Location: Gazipur, Bangladesh | Established: 1992 | Students: Approx. 2.1 million

With a staggering network of over 2,200 affiliated colleges and institutions, Bangladesh’s National University was established by an Act of Parliament – the National University Act 1992 – to ensure that higher education is accessible to as many young people as possible.

It’s the second largest university in the world and, taking into account the number of affiliates, it’s a contender for the largest university in the world by area. As well as more than two million students, it has an academic and administrative staff of around 160,000.

Indira Gandhi National Open University

19th Convocation of Indira Gandhi Open University (Credit: Anjali Sinha/Hindustan Times via Getty Images)

Location: New Delhi, India | Established: 1985 | Students: Approx. 4.3 million

By some distance, the Indira Gandhi National Open University – IGNOU – is the world’s biggest university. It’s reported that around 20% of India’s higher education students are enrolled with IGNOU and it has a network of around twenty-one schools, sixty-five regional centres, as many as 1,800 study centres, and around twenty overseas centres in fifteen countries.

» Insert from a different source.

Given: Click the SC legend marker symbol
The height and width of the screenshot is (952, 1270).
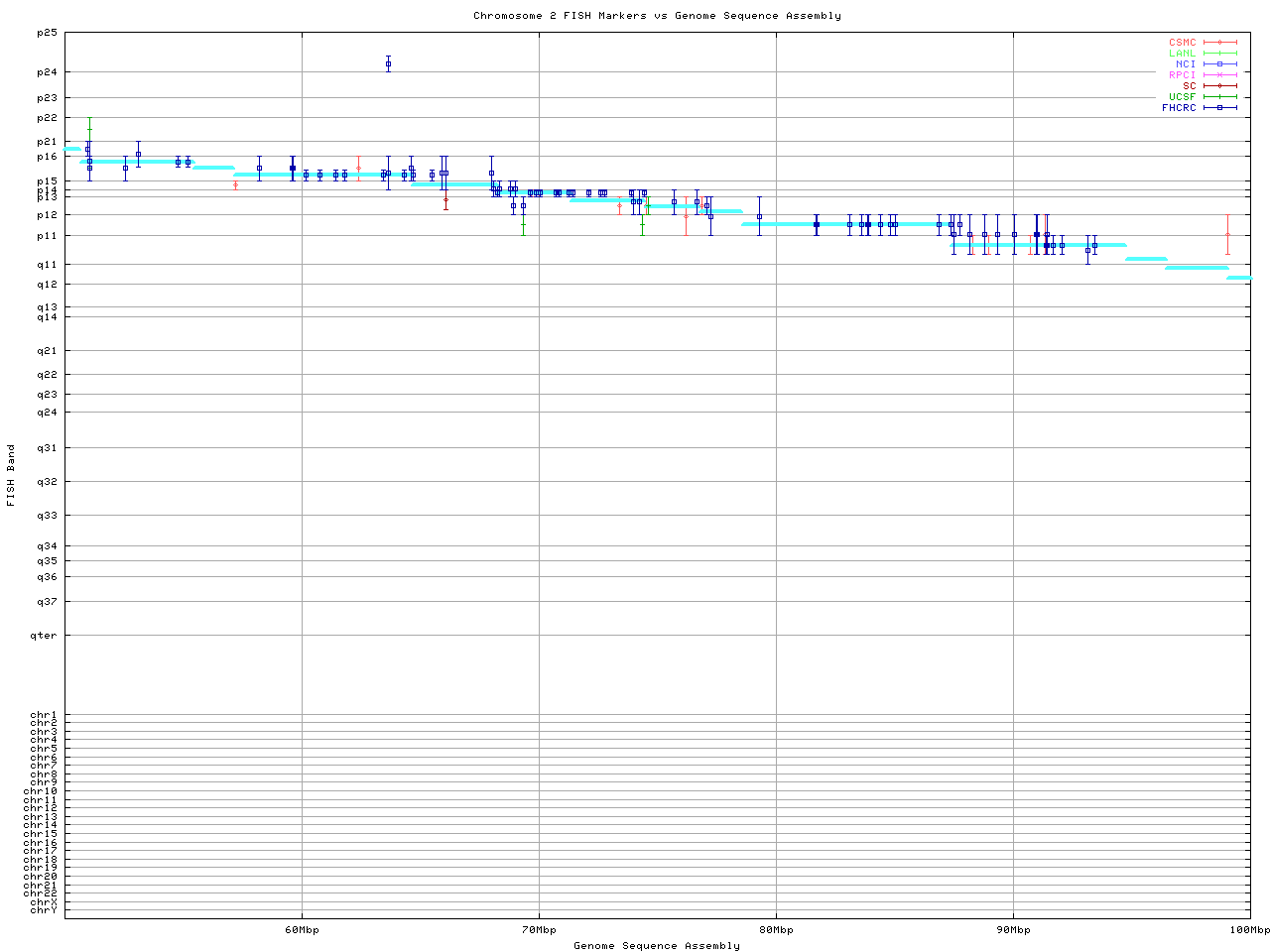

It was established to offer tertiary education opportunities to everyone, and one of its aims is to establish, coordinate and encourage distance and open learning in India.

Teaching Titans: The Biggest Universities in the World

University students arriving for night school. (Credit: xavierarnau via Getty Images)

In the fascinating world of enormous educational institutions, the world’s largest university and the pretenders to its throne aren’t just large in student numbers or campus size. They represent hubs of cultural exchange, innovation, and academic excellence.

Looking to the future, these colossal institutions will continue to adapt, grow, and lead in the ever-evolving landscape of global education, remaining pivotal in shaping many of the minds that will steer our world towards new horizons.